## Assignment
Repeat the lines below exactly as written, please, from the line with "Social Network (81, 428)" to the line with "Hardware (464, 496)", both lines included, and no others.

Saved data entries:

# # #

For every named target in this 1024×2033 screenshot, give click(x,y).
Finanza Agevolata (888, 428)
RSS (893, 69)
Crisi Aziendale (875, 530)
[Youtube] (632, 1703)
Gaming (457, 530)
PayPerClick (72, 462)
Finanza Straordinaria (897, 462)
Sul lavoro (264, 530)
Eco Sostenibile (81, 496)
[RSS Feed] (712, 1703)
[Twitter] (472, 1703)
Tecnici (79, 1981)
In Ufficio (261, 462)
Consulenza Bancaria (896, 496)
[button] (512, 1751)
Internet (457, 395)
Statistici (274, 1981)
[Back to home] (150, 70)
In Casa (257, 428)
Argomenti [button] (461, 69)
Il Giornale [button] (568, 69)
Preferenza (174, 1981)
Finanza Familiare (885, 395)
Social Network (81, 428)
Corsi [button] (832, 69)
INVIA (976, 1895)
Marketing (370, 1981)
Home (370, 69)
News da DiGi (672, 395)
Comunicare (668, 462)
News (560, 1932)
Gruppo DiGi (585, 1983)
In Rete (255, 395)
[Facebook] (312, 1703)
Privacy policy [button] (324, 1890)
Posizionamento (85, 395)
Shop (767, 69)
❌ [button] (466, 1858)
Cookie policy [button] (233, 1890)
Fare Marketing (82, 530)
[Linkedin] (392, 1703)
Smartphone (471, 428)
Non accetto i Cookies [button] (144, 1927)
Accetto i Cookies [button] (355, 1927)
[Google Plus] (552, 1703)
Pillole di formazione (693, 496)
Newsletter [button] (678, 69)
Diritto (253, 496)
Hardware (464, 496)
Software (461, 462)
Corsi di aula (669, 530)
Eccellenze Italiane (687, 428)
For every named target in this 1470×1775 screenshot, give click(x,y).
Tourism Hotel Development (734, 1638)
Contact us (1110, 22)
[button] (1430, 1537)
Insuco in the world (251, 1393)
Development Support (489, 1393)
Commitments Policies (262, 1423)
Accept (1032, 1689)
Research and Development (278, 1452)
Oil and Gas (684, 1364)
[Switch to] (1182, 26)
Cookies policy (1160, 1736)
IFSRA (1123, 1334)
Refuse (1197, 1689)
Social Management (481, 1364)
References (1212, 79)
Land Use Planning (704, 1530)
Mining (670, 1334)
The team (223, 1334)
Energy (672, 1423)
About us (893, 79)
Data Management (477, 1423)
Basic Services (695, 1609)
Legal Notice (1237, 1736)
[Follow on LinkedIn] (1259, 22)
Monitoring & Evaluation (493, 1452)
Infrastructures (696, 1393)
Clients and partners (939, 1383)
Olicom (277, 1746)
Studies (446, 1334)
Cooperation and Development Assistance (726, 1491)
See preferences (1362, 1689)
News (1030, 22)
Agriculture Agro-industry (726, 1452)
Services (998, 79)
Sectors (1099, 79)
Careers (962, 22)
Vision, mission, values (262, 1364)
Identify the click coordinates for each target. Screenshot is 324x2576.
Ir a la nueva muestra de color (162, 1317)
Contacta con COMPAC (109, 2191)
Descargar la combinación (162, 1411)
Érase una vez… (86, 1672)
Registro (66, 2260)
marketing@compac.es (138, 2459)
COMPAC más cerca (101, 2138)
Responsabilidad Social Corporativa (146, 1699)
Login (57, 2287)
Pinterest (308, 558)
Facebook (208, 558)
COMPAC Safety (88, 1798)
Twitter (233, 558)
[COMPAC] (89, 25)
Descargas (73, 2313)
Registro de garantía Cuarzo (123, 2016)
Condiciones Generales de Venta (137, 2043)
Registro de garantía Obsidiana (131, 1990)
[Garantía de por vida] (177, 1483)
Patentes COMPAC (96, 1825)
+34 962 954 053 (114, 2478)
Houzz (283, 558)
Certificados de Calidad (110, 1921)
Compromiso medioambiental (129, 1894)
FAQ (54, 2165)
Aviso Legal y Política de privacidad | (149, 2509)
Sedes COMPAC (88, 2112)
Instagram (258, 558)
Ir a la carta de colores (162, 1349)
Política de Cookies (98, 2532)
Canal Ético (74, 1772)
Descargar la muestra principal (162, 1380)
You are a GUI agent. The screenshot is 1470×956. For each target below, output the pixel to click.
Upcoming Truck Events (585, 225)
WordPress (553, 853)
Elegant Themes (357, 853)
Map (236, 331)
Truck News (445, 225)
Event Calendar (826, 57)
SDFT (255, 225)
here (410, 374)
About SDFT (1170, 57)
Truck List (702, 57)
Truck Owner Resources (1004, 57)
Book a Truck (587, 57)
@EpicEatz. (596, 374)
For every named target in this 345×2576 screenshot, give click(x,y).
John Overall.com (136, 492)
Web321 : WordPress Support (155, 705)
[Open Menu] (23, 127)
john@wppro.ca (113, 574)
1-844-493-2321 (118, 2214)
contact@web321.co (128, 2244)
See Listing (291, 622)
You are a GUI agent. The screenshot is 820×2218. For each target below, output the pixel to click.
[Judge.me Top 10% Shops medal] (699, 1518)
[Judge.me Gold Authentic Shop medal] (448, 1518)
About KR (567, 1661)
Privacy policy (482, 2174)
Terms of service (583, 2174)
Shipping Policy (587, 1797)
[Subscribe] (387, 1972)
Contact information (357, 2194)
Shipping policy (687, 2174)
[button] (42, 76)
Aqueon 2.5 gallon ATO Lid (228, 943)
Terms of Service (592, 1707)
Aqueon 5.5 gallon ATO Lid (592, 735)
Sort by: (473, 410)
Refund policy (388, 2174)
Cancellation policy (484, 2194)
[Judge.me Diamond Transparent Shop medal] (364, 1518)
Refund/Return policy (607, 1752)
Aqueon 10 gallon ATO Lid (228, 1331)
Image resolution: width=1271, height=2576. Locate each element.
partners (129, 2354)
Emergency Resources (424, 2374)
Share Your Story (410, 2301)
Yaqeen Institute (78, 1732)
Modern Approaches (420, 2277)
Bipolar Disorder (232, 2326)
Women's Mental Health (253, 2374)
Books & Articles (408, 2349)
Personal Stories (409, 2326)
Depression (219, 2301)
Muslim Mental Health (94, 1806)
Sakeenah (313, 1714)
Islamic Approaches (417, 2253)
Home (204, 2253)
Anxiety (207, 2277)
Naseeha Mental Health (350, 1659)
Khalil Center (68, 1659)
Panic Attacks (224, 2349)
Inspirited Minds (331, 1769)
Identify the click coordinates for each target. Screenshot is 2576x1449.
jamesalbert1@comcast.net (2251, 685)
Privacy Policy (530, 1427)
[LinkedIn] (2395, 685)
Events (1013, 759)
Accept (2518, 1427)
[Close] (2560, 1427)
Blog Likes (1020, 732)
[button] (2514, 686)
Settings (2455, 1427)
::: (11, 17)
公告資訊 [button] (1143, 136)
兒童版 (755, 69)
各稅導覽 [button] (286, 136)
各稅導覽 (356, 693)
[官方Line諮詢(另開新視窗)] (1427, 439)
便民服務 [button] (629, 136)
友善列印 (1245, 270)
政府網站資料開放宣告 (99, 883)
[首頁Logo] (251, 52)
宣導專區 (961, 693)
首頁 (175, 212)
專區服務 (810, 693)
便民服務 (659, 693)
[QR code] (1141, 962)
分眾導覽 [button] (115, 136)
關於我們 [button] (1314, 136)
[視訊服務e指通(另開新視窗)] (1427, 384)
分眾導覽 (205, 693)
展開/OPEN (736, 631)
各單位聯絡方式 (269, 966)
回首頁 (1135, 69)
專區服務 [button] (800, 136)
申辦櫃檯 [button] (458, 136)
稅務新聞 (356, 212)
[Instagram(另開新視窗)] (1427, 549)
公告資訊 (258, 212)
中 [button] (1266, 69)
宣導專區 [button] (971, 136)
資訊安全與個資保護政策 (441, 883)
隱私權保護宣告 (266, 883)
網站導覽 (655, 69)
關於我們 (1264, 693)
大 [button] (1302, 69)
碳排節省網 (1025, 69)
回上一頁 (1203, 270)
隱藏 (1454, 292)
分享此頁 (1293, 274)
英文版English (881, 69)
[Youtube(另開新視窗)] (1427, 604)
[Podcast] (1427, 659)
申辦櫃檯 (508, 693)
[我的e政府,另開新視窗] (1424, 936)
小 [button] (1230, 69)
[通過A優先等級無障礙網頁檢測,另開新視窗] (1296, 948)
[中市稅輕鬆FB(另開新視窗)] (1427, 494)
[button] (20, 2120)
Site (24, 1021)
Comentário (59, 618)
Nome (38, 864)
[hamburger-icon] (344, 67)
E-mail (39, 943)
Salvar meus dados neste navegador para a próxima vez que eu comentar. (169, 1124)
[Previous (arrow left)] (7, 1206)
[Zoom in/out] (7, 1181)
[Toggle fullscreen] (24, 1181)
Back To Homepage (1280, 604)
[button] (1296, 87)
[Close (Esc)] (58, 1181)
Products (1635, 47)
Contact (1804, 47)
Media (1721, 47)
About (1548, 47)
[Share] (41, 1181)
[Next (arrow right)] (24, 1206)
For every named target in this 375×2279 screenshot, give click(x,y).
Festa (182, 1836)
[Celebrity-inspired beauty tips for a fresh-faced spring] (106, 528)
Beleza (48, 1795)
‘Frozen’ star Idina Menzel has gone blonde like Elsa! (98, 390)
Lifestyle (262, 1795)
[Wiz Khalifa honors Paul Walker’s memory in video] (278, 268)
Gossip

# # #

## Response below
Social Network (81, 428)
Corsi [button] (832, 69)
INVIA (976, 1895)
Marketing (370, 1981)
Home (370, 69)
News da DiGi (672, 395)
Comunicare (668, 462)
News (560, 1932)
Gruppo DiGi (585, 1983)
In Rete (255, 395)
[Facebook] (312, 1703)
Privacy policy [button] (324, 1890)
Posizionamento (85, 395)
Shop (767, 69)
❌ [button] (466, 1858)
Cookie policy [button] (233, 1890)
Fare Marketing (82, 530)
[Linkedin] (392, 1703)
Smartphone (471, 428)
Non accetto i Cookies [button] (144, 1927)
Accetto i Cookies [button] (355, 1927)
[Google Plus] (552, 1703)
Pillole di formazione (693, 496)
Newsletter [button] (678, 69)
Diritto (253, 496)
Hardware (464, 496)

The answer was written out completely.